**EXERCISE DIRECTIONS**
Give the data below as a Markdown table with the columns Row and Line, starting at the first line and ending at the line that contains "[x=176, y=156]". Number each row and leave out blank lines.

* START *

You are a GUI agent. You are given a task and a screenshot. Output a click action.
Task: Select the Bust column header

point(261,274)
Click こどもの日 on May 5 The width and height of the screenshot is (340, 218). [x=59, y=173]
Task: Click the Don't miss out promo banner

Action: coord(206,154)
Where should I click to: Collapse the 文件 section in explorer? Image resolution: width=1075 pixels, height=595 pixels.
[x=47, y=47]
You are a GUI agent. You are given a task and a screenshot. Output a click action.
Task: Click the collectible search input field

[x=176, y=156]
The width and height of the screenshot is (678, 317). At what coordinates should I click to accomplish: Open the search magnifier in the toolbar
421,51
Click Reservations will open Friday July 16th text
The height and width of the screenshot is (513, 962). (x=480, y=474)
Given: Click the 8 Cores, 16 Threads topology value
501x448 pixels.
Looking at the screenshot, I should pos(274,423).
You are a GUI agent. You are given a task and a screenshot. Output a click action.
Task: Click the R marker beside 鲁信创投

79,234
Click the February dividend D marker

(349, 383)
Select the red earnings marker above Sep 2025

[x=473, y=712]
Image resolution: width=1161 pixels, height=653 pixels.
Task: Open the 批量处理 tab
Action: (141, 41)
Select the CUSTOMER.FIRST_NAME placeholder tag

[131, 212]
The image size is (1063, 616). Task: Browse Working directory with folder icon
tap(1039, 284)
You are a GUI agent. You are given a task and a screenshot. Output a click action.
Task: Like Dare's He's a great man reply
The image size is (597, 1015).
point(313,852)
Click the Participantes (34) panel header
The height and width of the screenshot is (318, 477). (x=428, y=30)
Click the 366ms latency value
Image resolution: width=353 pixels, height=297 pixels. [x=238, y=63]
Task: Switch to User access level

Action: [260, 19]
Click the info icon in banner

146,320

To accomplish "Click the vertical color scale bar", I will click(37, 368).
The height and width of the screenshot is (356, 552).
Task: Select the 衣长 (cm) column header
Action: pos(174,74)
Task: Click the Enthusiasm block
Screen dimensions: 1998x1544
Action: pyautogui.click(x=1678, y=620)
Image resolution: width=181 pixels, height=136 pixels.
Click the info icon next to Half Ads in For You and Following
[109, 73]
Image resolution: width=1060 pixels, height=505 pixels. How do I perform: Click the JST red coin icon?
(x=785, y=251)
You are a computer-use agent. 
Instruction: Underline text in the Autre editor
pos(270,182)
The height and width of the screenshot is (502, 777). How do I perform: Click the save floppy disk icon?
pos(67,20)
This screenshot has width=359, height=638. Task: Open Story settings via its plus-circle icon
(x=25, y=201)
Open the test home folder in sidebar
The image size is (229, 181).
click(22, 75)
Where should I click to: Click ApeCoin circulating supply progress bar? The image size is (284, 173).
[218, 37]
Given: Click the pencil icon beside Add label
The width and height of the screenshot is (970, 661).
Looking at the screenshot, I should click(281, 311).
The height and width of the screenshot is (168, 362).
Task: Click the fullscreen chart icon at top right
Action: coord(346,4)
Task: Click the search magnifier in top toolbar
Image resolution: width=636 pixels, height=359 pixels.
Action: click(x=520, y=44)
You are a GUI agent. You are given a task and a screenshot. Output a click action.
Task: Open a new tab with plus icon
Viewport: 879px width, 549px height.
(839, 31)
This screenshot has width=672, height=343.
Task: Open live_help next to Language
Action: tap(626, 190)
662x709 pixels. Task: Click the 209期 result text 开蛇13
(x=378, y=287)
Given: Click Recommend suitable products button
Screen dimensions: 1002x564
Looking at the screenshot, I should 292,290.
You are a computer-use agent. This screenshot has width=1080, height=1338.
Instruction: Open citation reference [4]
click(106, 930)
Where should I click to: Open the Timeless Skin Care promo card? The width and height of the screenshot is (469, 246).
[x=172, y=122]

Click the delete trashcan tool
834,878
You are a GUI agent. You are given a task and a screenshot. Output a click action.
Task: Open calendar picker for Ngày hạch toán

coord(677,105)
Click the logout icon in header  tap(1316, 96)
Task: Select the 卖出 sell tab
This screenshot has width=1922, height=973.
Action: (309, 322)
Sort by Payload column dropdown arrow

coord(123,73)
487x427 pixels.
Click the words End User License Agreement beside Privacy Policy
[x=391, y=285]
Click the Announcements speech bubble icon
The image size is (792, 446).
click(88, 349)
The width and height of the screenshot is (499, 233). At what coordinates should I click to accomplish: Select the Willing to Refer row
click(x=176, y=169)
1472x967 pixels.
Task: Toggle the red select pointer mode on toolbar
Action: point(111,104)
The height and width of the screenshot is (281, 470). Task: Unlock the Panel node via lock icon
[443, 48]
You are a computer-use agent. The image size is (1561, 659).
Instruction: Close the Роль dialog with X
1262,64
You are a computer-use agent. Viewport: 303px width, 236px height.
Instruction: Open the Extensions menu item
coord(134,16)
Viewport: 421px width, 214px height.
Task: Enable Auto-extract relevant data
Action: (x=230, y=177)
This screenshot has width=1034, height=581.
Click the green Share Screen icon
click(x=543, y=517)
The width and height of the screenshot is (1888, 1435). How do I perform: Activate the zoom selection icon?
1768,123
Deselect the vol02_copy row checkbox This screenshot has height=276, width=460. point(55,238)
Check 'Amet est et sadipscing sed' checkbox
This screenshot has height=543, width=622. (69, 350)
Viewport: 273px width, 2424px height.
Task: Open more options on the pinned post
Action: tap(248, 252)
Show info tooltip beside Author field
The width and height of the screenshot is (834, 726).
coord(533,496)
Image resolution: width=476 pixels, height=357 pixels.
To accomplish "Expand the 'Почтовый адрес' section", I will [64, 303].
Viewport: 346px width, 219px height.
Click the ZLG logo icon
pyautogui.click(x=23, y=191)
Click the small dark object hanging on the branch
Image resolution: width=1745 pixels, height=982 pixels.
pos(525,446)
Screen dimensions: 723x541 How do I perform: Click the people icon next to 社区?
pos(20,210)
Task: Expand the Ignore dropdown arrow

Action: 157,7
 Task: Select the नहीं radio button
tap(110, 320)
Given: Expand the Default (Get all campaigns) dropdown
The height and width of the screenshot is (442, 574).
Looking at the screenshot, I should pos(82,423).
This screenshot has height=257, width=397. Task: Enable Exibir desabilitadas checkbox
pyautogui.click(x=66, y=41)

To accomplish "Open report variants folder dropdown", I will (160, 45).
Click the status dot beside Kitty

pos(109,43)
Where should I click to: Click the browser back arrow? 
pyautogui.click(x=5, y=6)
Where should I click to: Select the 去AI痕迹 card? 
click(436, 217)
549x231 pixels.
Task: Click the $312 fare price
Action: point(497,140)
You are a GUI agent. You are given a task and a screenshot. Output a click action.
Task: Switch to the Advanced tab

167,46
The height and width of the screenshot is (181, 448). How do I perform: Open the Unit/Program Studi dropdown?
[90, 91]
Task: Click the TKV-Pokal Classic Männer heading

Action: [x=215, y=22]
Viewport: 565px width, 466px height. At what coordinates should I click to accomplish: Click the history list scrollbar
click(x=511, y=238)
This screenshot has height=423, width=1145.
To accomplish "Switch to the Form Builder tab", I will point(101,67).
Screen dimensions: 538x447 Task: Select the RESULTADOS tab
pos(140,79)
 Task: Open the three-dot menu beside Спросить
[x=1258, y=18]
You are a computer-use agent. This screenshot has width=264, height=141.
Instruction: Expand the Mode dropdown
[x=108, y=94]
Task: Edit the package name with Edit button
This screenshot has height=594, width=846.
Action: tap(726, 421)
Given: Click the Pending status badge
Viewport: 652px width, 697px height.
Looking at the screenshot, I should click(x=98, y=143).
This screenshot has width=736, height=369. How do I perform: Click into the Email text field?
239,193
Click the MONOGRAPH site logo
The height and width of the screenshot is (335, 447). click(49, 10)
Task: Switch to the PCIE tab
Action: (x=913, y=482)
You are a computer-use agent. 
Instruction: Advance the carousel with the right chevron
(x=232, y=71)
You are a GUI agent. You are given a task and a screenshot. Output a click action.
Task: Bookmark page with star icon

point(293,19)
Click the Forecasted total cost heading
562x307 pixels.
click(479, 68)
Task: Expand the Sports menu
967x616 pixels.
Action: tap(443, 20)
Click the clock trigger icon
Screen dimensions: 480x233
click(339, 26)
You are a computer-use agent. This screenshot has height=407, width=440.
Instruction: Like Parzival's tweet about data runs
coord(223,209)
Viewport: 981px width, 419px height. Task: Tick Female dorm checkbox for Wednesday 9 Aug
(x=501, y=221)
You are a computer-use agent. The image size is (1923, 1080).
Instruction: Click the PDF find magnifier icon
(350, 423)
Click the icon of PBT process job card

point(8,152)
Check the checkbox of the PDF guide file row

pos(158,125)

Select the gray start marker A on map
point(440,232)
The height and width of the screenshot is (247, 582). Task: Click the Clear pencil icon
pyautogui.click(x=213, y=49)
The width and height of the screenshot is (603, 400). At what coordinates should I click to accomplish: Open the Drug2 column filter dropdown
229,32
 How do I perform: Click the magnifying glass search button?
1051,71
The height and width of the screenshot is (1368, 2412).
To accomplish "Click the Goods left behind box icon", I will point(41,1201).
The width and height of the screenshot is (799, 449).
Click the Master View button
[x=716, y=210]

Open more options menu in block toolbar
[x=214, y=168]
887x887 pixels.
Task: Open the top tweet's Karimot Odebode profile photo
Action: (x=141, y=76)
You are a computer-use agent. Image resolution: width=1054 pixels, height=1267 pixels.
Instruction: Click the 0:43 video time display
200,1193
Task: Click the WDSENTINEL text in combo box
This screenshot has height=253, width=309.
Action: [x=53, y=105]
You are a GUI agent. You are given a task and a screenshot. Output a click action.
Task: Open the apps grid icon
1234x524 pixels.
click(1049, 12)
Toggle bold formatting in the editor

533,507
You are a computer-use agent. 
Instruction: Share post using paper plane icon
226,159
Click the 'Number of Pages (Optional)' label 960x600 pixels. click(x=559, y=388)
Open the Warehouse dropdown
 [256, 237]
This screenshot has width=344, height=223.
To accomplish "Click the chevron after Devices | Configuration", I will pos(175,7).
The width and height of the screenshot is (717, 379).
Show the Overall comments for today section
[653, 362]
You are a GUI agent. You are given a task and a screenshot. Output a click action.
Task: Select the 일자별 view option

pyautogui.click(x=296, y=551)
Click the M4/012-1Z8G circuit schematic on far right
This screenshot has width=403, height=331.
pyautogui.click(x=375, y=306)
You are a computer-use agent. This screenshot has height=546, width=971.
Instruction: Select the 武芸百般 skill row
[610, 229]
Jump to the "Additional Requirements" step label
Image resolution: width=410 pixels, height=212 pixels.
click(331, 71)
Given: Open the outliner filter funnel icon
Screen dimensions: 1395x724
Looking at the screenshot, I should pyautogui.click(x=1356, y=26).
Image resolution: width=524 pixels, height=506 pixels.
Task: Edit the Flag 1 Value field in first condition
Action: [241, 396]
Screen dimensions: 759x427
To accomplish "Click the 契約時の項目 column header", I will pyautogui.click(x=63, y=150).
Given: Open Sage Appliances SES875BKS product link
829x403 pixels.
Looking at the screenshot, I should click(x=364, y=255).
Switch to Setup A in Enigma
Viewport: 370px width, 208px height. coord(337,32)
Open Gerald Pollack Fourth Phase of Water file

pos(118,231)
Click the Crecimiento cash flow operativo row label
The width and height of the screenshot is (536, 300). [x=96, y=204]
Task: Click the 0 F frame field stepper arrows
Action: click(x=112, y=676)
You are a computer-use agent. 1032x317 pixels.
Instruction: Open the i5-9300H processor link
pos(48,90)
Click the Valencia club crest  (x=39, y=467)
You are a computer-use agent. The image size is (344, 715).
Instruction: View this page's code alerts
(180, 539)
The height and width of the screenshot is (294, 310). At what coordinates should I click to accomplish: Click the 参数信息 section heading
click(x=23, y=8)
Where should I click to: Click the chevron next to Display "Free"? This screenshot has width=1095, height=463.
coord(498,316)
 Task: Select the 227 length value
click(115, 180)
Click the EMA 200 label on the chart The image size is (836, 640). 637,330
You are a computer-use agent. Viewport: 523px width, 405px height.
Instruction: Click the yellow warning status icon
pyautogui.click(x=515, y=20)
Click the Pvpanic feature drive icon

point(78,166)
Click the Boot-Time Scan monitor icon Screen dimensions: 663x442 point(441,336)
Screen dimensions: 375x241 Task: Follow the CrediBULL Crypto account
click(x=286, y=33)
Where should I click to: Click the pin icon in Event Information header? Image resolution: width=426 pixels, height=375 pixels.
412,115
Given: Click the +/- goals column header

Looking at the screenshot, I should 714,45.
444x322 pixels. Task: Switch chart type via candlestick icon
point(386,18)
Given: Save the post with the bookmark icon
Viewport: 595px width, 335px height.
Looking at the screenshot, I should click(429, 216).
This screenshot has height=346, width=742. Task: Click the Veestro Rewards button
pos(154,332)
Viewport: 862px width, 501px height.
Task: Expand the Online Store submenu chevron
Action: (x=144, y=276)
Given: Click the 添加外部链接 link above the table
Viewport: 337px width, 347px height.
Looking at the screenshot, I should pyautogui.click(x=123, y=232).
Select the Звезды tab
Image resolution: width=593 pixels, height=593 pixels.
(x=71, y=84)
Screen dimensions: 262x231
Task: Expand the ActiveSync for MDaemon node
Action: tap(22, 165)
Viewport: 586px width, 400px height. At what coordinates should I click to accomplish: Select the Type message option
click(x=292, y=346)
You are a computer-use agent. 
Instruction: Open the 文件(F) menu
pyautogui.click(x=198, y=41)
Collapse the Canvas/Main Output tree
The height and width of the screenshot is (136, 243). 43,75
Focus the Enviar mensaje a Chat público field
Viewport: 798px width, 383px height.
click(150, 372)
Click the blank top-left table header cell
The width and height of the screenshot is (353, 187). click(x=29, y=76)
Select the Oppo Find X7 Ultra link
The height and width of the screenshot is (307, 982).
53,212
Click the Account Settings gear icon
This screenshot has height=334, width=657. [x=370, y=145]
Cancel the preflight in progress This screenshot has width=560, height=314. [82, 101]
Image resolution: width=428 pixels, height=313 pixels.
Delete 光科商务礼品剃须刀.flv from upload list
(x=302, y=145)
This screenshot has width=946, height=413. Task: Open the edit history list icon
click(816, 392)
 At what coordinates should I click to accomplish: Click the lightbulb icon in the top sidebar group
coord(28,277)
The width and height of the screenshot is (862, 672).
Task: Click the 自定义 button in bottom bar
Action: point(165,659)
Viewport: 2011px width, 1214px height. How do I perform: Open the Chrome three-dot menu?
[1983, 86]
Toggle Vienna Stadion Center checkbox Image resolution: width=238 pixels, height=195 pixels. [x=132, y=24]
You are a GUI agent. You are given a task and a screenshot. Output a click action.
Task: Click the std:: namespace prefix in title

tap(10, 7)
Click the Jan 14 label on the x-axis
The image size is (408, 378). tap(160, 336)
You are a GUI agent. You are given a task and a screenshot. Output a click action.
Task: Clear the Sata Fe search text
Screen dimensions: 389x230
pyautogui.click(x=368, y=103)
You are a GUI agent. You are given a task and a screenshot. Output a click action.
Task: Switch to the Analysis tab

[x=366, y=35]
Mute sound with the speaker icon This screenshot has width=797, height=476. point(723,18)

* END *

**TASK OUTPUT**
| Row | Line |
|---|---|
| 1 | You are a GUI agent. You are given a task and a screenshot. Output a click action. |
| 2 | Task: Select the Bust column header |
| 3 | point(261,274) |
| 4 | Click こどもの日 on May 5 The width and height of the screenshot is (340, 218). [x=59, y=173] |
| 5 | Task: Click the Don't miss out promo banner |
| 6 | Action: coord(206,154) |
| 7 | Where should I click to: Collapse the 文件 section in explorer? Image resolution: width=1075 pixels, height=595 pixels. |
| 8 | [x=47, y=47] |
| 9 | You are a GUI agent. You are given a task and a screenshot. Output a click action. |
| 10 | Task: Click the collectible search input field |
| 11 | [x=176, y=156] |